Lebanon still bans abortion clinics from operating within its limits but there isn’t one there, and Levenson said there were never plans to put one there.
Levenson said her group and other abortion advocates will try to put a proposed constitutional issue before voters in the future to allow them to codify the right to abortion in the state constitution.
She said the coalition, Ohioans for Reproductive Freedom, has hired Mission Control Inc. to be the general consultant for the campaign.
Last year, Mission Control worked on abortion ballot issues that passed in Kansas and Kentucky. She said the coalition’s campaign has completed the initial language drafting for the proposed constitutional amendment.
She added that they are now doing qualitative and quantitative research as well as message testing.
“Our plan is to file language with the Ohio Attorney General’s office before the end of February,” Levenson said.
Another group, Ohio Physicians for Reproductive Rights, made up of doctors and medical professionals, said it is trying to get a different abortion proposal before voters in the November 2023 election.
Levenson said her group is not ruling out — but is also not committing — to putting something on the 2023.

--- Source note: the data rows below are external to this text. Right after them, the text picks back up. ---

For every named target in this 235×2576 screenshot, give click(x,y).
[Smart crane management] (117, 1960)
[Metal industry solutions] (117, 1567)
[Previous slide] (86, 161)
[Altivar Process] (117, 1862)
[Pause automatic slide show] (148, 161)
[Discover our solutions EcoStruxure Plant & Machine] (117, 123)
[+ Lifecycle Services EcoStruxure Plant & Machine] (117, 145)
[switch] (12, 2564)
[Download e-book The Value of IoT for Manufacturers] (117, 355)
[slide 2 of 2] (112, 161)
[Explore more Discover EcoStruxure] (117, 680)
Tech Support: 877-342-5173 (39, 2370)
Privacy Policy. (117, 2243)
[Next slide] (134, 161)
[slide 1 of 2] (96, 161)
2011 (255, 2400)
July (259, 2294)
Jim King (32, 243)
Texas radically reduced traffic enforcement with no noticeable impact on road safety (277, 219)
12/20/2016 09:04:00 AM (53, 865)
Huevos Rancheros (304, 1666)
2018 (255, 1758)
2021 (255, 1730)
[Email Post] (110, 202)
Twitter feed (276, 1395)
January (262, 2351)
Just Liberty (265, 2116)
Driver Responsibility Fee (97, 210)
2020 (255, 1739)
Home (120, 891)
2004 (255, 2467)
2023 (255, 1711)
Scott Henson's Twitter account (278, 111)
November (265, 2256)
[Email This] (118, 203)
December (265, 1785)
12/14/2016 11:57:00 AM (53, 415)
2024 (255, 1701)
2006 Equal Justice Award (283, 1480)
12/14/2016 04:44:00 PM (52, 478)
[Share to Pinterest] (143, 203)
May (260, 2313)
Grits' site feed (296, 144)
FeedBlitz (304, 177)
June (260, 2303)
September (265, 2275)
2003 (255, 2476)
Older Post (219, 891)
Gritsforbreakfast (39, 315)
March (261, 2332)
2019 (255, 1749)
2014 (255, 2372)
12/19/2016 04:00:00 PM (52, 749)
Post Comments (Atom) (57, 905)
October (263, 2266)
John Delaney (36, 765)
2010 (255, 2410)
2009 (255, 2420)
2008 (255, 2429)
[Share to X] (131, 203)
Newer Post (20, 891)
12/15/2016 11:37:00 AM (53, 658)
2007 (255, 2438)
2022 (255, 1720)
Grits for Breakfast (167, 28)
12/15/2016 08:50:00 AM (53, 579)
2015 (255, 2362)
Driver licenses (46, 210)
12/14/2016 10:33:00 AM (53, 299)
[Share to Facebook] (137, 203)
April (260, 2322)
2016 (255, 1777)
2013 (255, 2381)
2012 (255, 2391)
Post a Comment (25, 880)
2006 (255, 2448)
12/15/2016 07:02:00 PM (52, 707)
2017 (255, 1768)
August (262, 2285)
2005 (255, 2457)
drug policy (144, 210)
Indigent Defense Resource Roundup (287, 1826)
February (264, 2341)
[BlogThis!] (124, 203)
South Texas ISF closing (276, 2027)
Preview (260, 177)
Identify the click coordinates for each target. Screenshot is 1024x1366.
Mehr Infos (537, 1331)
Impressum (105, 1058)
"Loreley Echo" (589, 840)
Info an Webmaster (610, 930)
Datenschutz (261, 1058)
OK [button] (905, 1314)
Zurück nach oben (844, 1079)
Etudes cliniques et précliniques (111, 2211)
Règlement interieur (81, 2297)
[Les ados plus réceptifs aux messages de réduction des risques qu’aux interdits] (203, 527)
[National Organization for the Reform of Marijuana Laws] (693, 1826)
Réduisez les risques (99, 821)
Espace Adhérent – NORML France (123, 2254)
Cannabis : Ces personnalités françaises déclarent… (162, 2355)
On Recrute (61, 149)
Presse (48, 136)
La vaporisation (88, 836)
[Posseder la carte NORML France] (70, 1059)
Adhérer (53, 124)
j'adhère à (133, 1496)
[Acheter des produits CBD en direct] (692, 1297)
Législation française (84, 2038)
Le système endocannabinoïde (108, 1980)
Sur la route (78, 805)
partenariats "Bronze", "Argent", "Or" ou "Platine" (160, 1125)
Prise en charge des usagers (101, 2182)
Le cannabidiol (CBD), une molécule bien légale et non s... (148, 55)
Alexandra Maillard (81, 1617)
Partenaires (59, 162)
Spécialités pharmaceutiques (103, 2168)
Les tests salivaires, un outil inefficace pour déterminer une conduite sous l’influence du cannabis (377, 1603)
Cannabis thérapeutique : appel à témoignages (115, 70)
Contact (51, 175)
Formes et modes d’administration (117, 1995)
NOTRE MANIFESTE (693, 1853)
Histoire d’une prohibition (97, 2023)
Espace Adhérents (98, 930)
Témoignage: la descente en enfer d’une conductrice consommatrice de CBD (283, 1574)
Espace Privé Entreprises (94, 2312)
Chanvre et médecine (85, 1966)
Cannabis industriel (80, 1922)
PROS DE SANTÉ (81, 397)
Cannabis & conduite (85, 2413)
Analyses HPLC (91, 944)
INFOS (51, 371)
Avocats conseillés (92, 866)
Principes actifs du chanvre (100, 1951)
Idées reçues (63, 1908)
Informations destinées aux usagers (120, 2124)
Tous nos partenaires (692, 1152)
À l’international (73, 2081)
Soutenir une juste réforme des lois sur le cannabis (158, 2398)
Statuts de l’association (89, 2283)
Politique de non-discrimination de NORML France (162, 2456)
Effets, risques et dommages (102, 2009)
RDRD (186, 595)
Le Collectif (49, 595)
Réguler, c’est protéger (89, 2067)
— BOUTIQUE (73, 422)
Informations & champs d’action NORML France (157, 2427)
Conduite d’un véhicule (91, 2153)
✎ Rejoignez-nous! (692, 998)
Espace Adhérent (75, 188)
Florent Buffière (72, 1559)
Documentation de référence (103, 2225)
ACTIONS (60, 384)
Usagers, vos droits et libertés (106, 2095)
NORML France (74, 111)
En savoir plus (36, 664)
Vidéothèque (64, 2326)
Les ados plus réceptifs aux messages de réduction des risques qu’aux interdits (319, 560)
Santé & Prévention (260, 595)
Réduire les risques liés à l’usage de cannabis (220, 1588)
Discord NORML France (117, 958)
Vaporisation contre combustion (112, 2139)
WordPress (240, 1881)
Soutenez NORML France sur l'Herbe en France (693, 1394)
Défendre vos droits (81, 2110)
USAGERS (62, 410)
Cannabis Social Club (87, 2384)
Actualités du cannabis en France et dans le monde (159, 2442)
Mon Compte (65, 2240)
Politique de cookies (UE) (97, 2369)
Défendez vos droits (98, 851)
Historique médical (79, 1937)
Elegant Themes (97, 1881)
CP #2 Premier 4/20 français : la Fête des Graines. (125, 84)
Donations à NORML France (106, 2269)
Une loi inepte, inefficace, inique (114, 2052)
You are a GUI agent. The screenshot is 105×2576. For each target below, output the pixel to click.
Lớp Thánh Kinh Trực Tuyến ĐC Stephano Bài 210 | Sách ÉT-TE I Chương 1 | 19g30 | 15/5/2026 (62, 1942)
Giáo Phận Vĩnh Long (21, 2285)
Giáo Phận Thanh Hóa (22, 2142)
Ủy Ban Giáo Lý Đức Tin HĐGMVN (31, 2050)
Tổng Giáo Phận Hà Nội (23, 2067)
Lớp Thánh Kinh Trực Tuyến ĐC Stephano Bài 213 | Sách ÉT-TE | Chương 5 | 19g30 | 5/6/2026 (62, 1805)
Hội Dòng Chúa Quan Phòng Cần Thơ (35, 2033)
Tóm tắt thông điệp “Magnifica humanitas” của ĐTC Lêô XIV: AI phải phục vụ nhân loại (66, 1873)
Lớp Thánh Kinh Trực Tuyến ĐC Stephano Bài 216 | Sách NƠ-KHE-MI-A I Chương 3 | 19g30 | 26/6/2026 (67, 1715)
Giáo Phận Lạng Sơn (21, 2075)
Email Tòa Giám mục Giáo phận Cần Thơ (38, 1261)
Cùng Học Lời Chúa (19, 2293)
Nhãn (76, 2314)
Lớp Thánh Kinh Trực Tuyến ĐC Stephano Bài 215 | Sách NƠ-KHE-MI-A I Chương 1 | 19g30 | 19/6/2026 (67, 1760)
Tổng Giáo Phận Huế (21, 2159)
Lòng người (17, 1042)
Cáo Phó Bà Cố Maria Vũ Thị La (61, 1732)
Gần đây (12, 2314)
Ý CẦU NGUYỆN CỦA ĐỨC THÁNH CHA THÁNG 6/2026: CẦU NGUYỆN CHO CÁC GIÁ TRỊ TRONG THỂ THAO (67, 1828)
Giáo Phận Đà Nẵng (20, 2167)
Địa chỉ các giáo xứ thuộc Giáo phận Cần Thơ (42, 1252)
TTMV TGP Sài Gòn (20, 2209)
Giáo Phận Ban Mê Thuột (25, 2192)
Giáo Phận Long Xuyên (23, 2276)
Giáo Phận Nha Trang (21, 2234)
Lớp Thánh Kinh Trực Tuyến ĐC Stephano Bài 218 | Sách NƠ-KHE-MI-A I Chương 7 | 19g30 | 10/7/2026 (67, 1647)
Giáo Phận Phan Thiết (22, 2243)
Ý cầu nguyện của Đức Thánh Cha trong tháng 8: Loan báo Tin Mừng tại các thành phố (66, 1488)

“We are working expeditiously but at the same time, thoroughly, because we know if we skip steps or rush the process, that would be reckless because the stakes are too high,” Levenson said.
Levenson said her group hopes to be able to submit language for a ballot initiative to start the process sometime in February.
Mike Gonidakis, Ohio Right to Life president, said his heart tells him abortion rights advocates will end up putting the issue on the November 2024 ballot for several reasons.
“One there will be higher turnout because it’s a presidential election year. Senator Sherrod Brown is going to be up for reelection in the general election,” Gonidakis said.
Gonidakis said Brown, a Democrat, will be able to draw a lot of money to Ohio which would benefit abortion rights supporters as well.
Plus, he said it would be a heavy lift for any abortion rights group to get something on the November 2023 ballot because the process for doing that takes time.
“It usually takes about 30 days or a couple of weeks for the attorney general to weigh-in (on language) positively or negatively. They might have to go back to the drawing board. Then it has to go to the ballot board and that has to be scheduled several weeks out," Gonidakis said.
He added, "So they can’t collect one signature until they get approval from the ballot board so we could be into May and according to the constitution, this has to all be wrapped up, I think, 90 days before the general election."
That timeline is important for some Republican lawmakers at the Ohio Statehouse who want to ban abortion in Ohio.
There’s a proposal being considered that would make it harder to pass constitutional amendments. The majority of majority Republicans in the state legislature want to pass that bill and get it on the May ballot.
Opponents have said Republicans are pushing for the resolution to make it harder for abortion rights and other citizen groups to put constitutional amendments on the ballot.
Ohio's current abortion law allows abortions up to 22 weeks of gestation. A bill signed into law in 2019 limited abortions as soon as six weeks into a pregnancy, at the point fetal electrical cardiac activity could be detected — before some women even know they are pregnant.
That law was in place during much of the summer but a Hamilton County Court judge put it on hold this fall, saying its language is too vague.
Ohio lawmakers have talked about clarifying that language but have yet to present a bill that would do that.